Highly secure NSA and DoD passwords

[kriston]

The highly secure NSA and DoD password policy is very thorough, but one thing was left un-noticed about this policy. You can create a valid password by merely running your finder down a colum of the keyboard, and then holding down the shift key and doing the same thing. Really!!

To wit, this password is valid. Run your finger down the left-most column of your keyboard: 1qaz2wsx
Then hold down the SHIFT key and type !QAZ@WSX
Presto, you have a valid password that meets all the security requirements the NSA and DoD have imposed upon you.

Now that's okay for creating system images for deployment.

In 45 days when you need to change your password again, just shift to the next row of your keyboard. This will keep you okay for a couple of years or so until you run out of keyboard rows to use. Then, you just do it backwards. It really is that simple.

Try it!! It's almost unbelievable.

Re:Passwords DO suck

I tried verifying the certificate with the bank before. They didn't even have a clue what I was talking about.

Major bugs

[Georules]

Just did this:
Start with "awesomepasswordtoday"
1 year, 8 months
Go to "awesomepasswordtoday000"
7 centuries, 8 decades
Go to "000awesomepasswordtoday000"
less than 1 day

This tells me there is something in the logic that makes it a pretty unreliable metric of password strength.

Re:XKCD

[arose]

Your password complexity requirements are worthless, users will pick easy to remember, insecure passwords no matter what the requirements are. They will, of course, literally fullfill the requirements. The difference is that you are much more likely to get user cooperation if password changes consisted of the computer picking 4 random words for them, rather than 12 random alphanumerics with a side dish of ASCII barf. The only reason users pick their own passwords for sensitive applications is that they'd write that shit down and stick it on the monitor (or under the keyboard, for the ones who "understand security") if you made it truly secure (i.e. generated it for them).

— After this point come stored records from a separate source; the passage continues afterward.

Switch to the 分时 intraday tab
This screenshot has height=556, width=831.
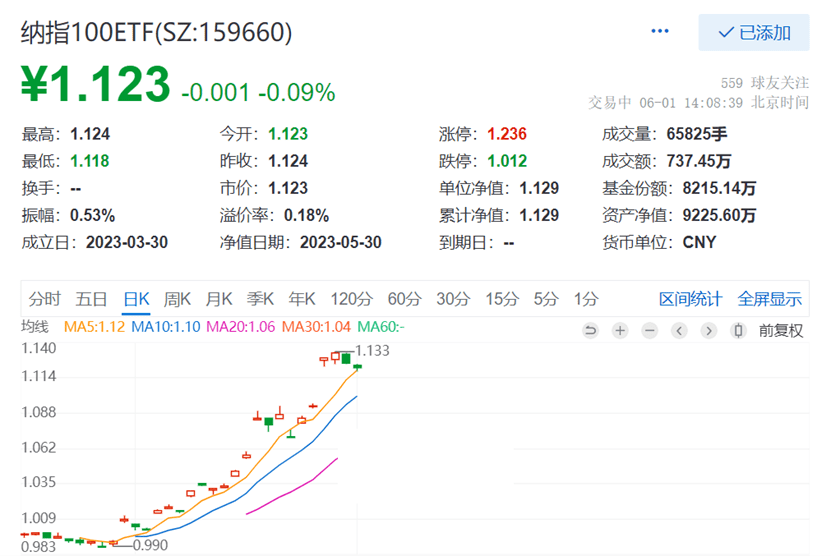pos(45,298)
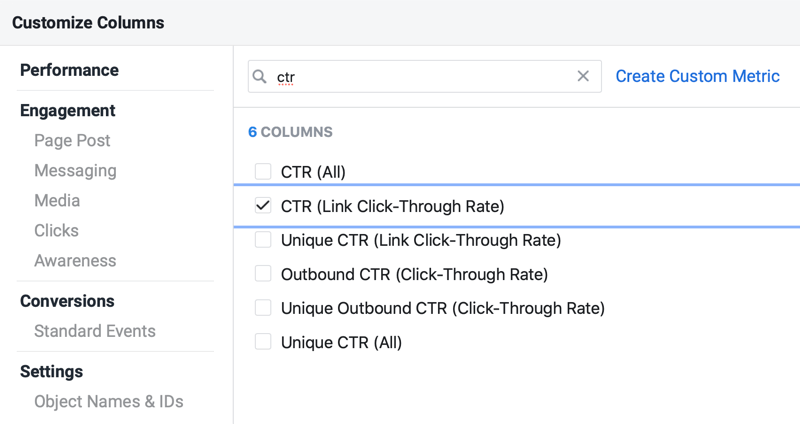Open the Performance category
Viewport: 800px width, 424px height.
coord(69,70)
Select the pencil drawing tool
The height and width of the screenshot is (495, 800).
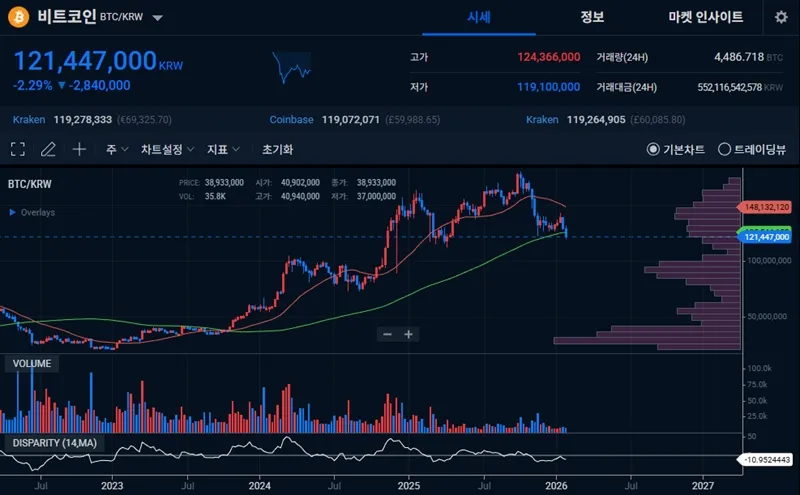pyautogui.click(x=48, y=149)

Right now your users pretend to pick secure passwords and you pretend that they do. You don't want to know how shitty they are, they don't want to tell you. As long as you don't find them on post-its and there is no visible compromise everyone is happy. Of course they should have PIN-secured, challenge-response based one time password generators, but let's face it, your systems just aren't important enough to secure them in a thoroughly user friendly manner. So if you actually do care beyond your users picking the simplest password that passes your requirements you very well might think about randomly generating 4 word passphrases for them, I think you even have some volunteers for a trial.

Re:XKCD

[tqk]

I'm glad that there are people who care enough to analyze the strength of things that are so strong they just don't matter.

For some people (I'm one), the problem is the point of it all. Banging your head on that for days, weeks, months, years, is fun. That's what it's all about. A sexy problem's like gold. If you find the solution, (figuratively speaking) "Now what am I going to do?" Einstein spent most of his life fruitlessly banging his head on gravity. A good problem's addictive.

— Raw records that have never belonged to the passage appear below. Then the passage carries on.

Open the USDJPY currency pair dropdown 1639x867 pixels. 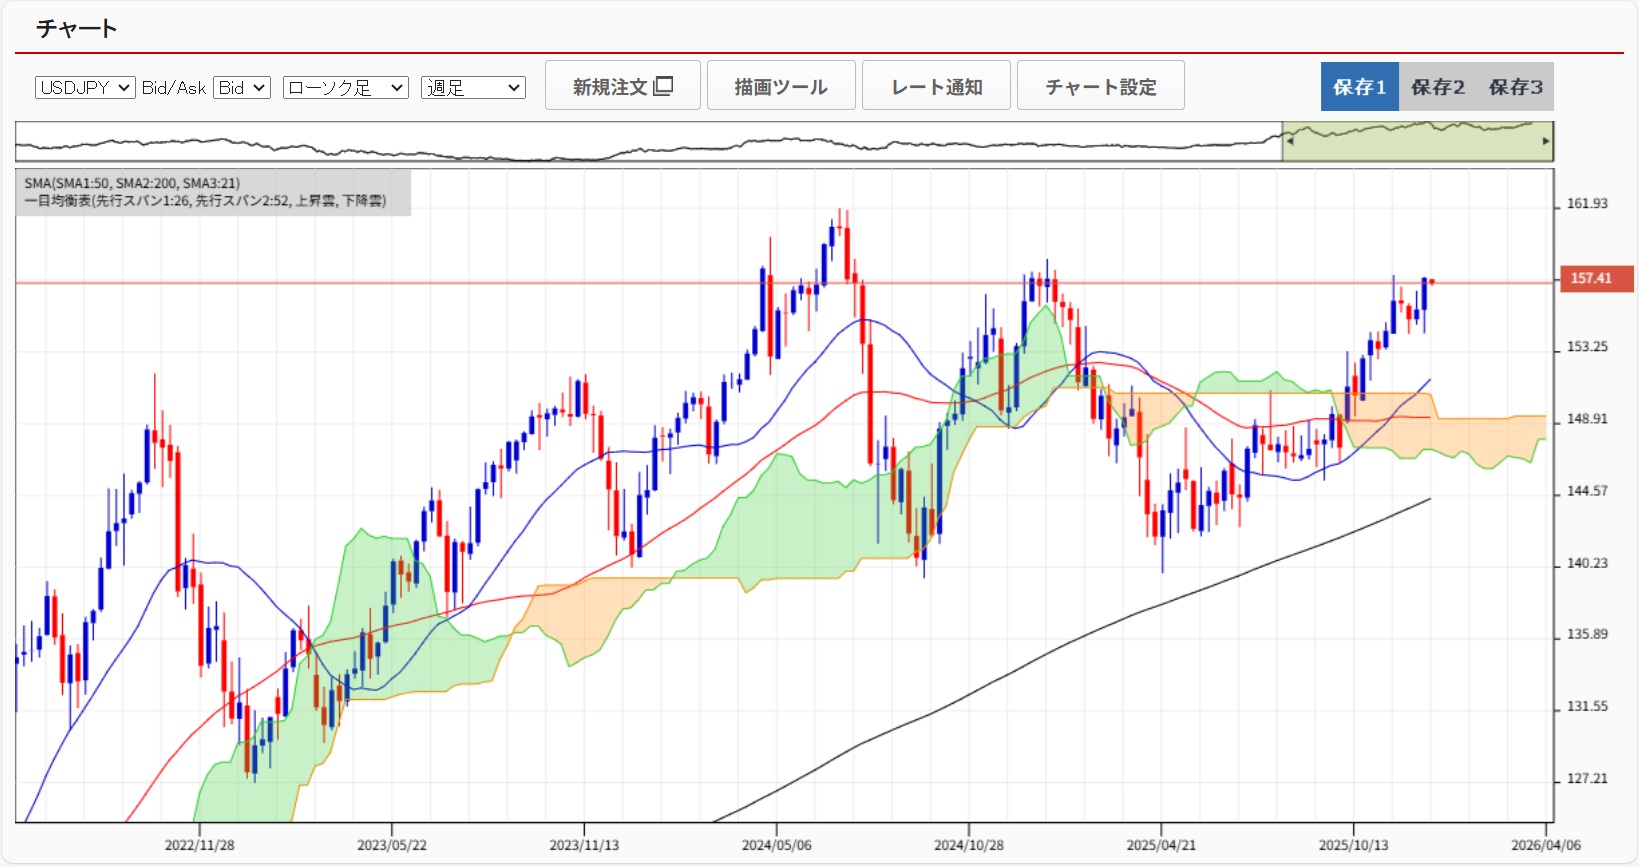pos(85,88)
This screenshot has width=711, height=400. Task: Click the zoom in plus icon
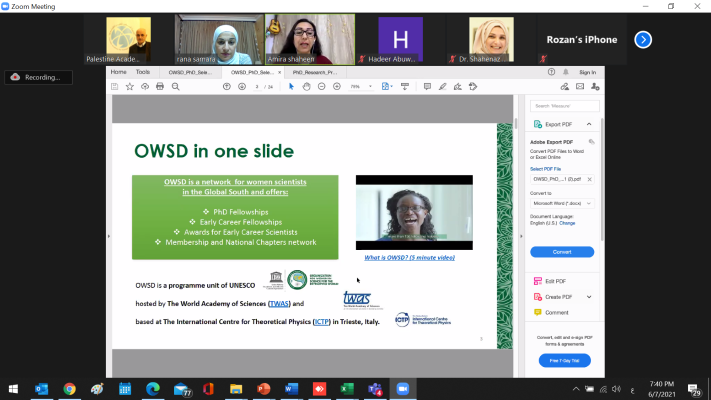point(338,87)
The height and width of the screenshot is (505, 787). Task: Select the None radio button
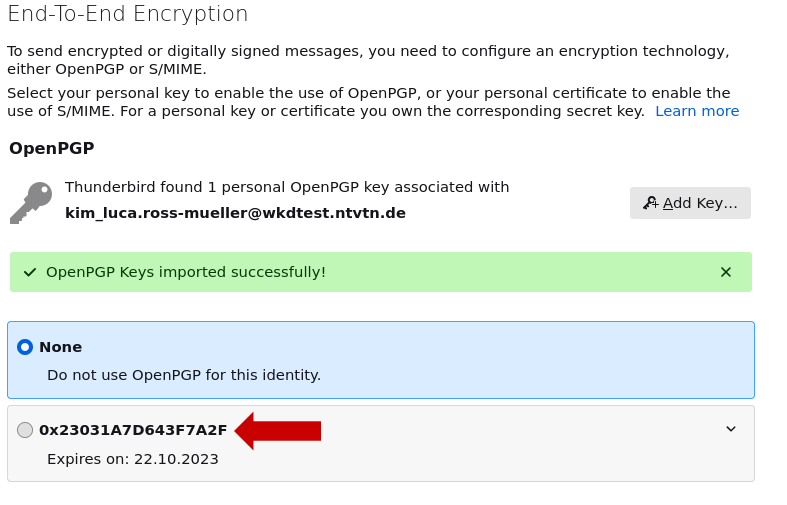pos(25,347)
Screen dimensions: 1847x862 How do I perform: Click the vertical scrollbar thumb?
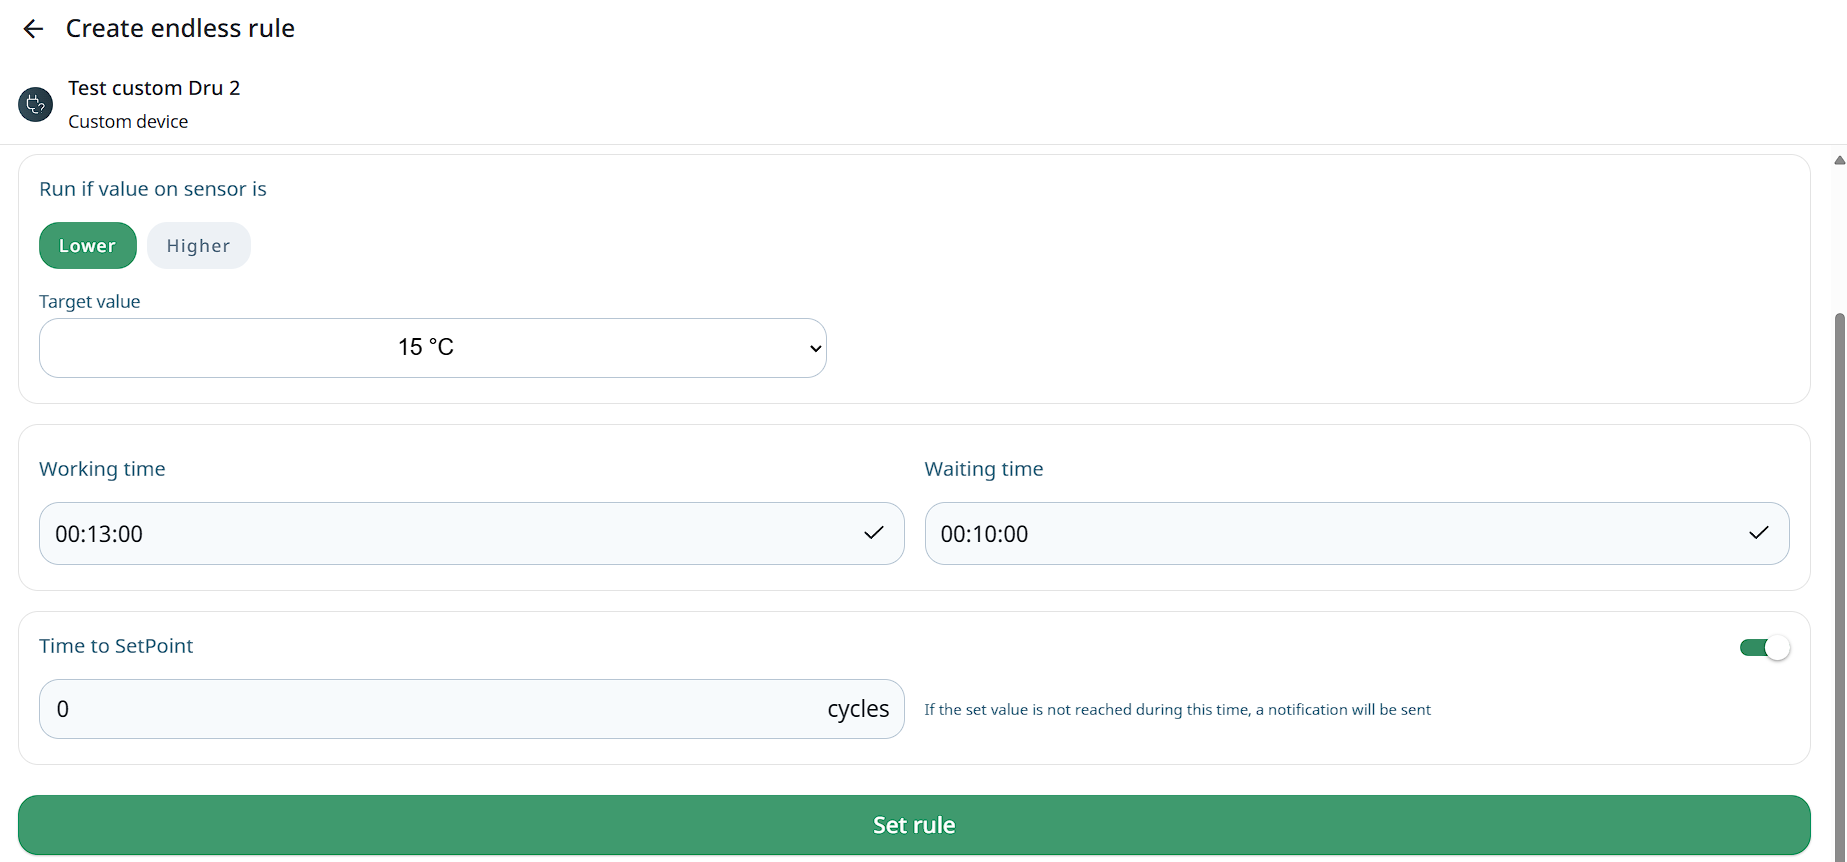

Anything that lasts beyond 100 years cracking time on $100K worth of hardware ...

Somebody recently (a couple of years ago) demonstrated a build it yourself Beowulf that'd do < $100/Gflop. That's verging on "anyone can have one" territory.

If somebody feels they want to spend several months tying up a $100M cluster to break a secret they think I hid somewhere, I must have done something remarkably important with my life.

They could just be practicing on you. Once perfected, they'll have Putin's emails, or Berlusconi's sex tapes, or GWB's smoking guns, ... I agree, this subject is a bit dumb, but if you happen to be that one in a million who looks at a problem in just the right way that a possible solution presents itself to you, would you just blow it off? Me, I can't. I've got to look into it, until it falls over or I get hopelessly lost trying.

Sometimes, for some people, the journey's the thing. Getting there's optional. Beats being Jack the Ripper. What a shitty hobby that was.

Re:Unreliable cracking estimate

[lewko]

Since when is coprophage rare? This is the Internet.